#### ACTION ITEM:
Quote the listing in full, exactly as given, minus any pictures.
::::
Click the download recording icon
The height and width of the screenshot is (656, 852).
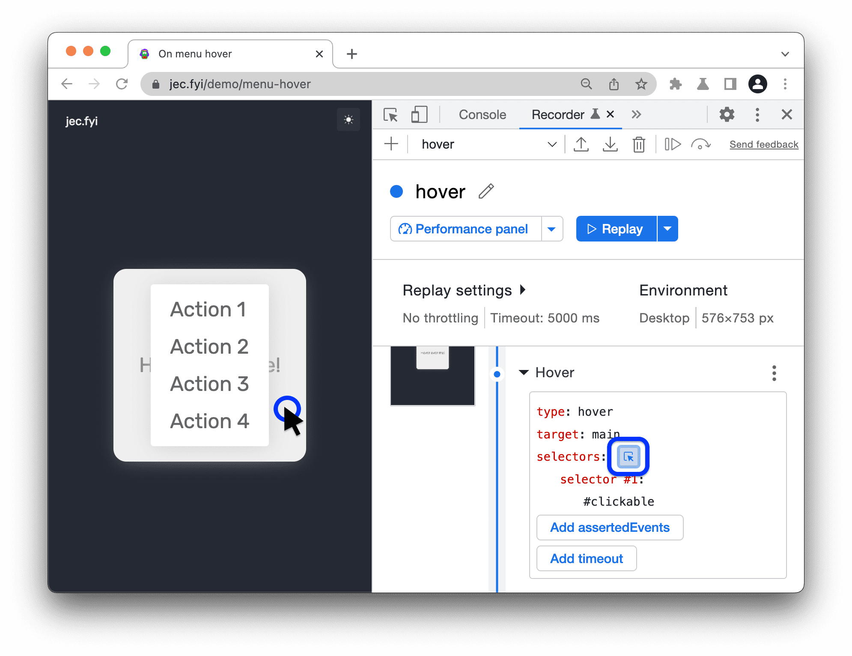tap(610, 144)
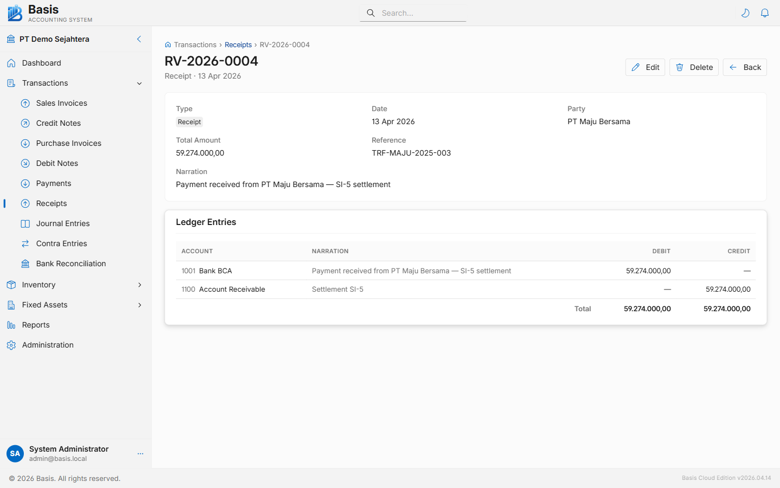The width and height of the screenshot is (780, 488).
Task: Collapse the Transactions section chevron
Action: click(139, 83)
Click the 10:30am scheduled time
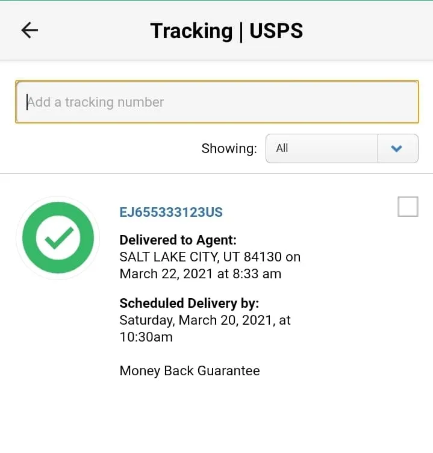The width and height of the screenshot is (433, 453). click(146, 337)
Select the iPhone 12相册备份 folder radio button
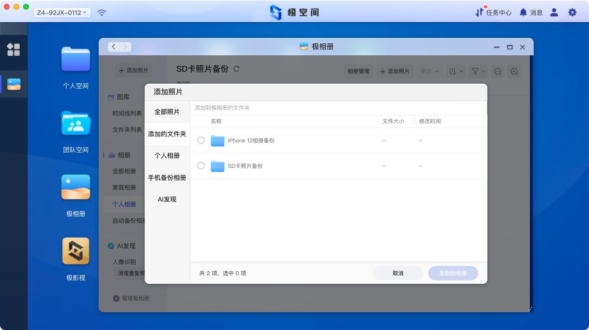 point(201,140)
::::
#### RESPONSE AREA:
Click the download recording icon
The height and width of the screenshot is (656, 852).
tap(610, 144)
The width and height of the screenshot is (780, 488).
Task: Collapse the Transactions section chevron
Action: click(139, 83)
Click the 10:30am scheduled time
The width and height of the screenshot is (433, 453). click(146, 337)
Select the iPhone 12相册备份 folder radio button
 point(201,140)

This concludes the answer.